The civil reach of sovereignty was furthered in the Southwest in the 1980s when the Jicarilla Apache were brought to court by oil and gas companies that had long-standing leases on Apache land. The Jicarilla Apache Reservation in northern New Mexico sat on top of coal, oil, and gas reserves. Those reserves had been tapped by energy companies through lucrative leases with the tribe (written and executed with the heavy hand of the BIA). In the late 1970s, the Apache were no longer content with the deals that had been struck. The tribes, unable to simply change the leases, wanted to tax the oil companies. Their constitution (revised in 1968 and approved by the secretary of the interior) gave the tribe the “authority to pass ordinances to govern the development of tribal resources,” so in 1976 the tribal council adopted the Jicarilla Oil and Natural Gas Severance Tax, applicable to “any oil and natural gas severed, saved and removed from tribal lands.” The oil and gas companies sued. And the case wound up in the Supreme Court in 1982. The court found for the tribe. Justice Thurgood Marshall’s opinion articulated a delicious reversal of the prevailing attitude that tribes were savage, or pitiful remnants of savage people without “real” civilization.
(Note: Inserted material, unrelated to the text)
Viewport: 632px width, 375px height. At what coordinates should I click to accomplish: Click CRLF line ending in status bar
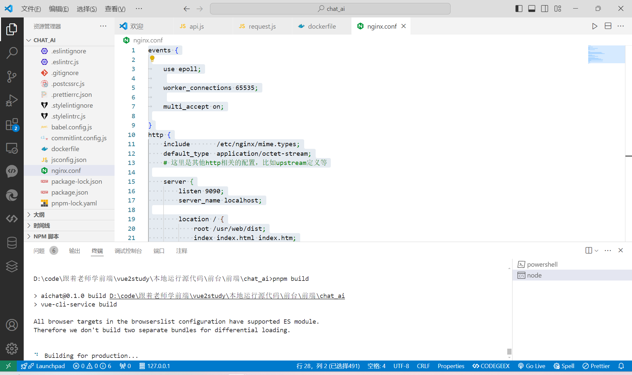coord(423,366)
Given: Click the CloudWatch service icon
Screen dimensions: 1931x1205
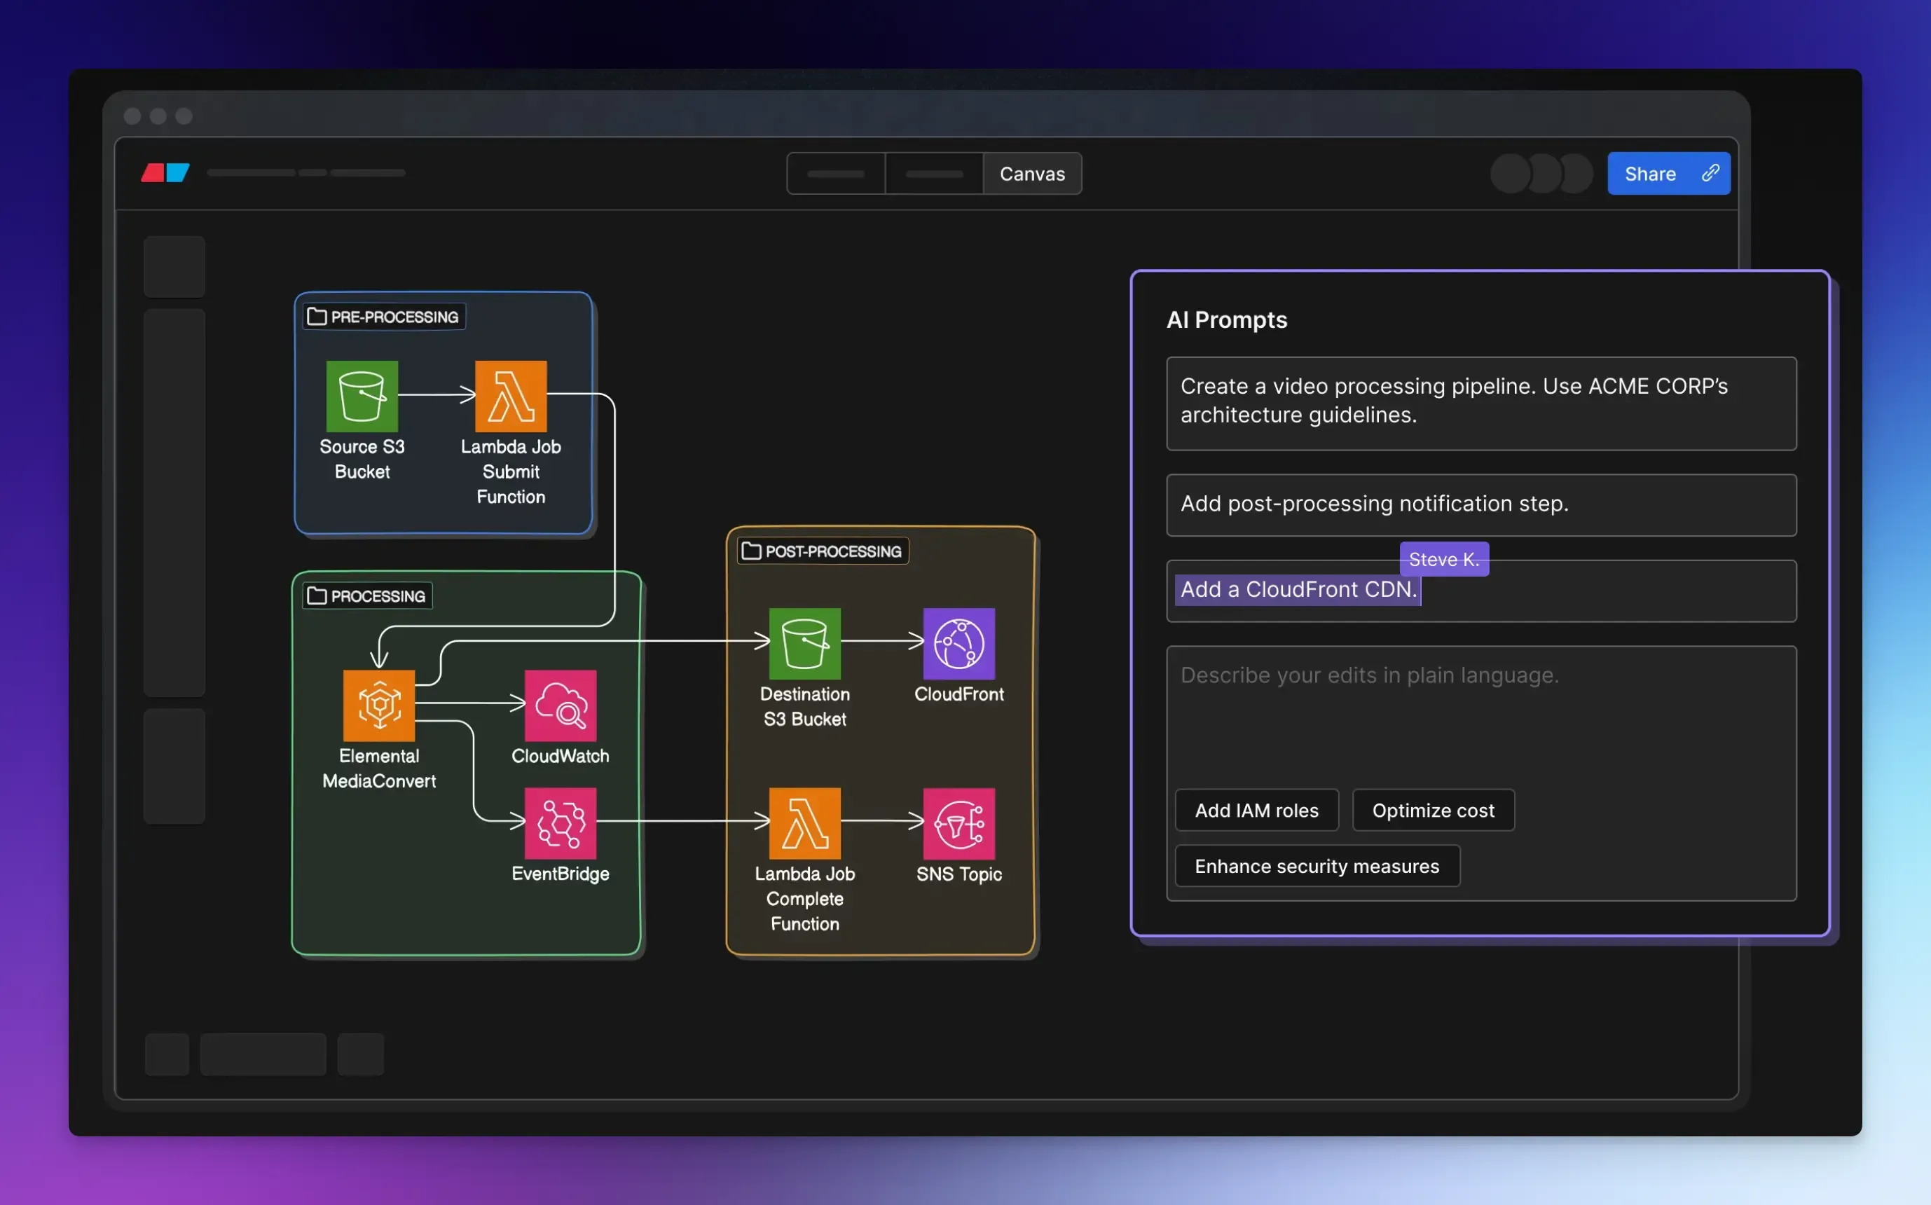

He wrote that the oil companies “avail themselves of the ‘substantial privilege of carrying on business’ on the reservation. . . . They benefit from the provision of police protection and other governmental services, as well as from ‘the advantages of a civilized society’ that are assured by the existence of tribal government. . . . Under these circumstances, there is nothing exceptional in requiring [them] to contribute through taxes to the general cost of tribal government.” But there were other, less tangible shifts that emerged from the sovereignty surge in the 1980s.
My mother had been born in 1943 in the Cass Lake hospital on the Leech Lake Reservation. She grew up with her three brothers and sister and parents in a two-room cabin in Bena, a town not known for much except for spawning generations of brawlers and (eventual) convicts. My grandfather, a World War II vet, and my grandmother didn’t make much. The shack had electricity but no running water,
and no heat except a barrel stove. They dug a root cellar underneath the tacked-on kitchen area, and my mother had to descend a ladder into the damp depths to retrieve potatoes. Neither parent pushed education very much, and my mother was pulled from school regularly in the fall to harvest wild rice. In the summer, her uncle Howard took her along with his wife and kids near the Canadian border, on the Ash River, to pick blueberries. Her cousin, my uncle Bobby, remembers those berry-picking trips. “In the early morning we’d head out in the hills and start picking berries. You learn to pick fast and my dad was a fast picker. Sticks, twigs, green berries, he didn’t care as long as he filled his baskets. We’d dump them all into packing crates but you can only carry a packing crate through the woods so far. Your arms give out! So my dad stapled some lath together, and then he cut up some inner tubes and stapled those on and bang: we had ourselves backpacks. We picked blueberries till it was really hot in the afternoon and then we’d swim over at the Ash River. At night me and Mikey would lay with our heads out of our tents and look for Sputniks. That’s what we called satellites at that time.” They got paid twenty-five cents a pint for blueberries.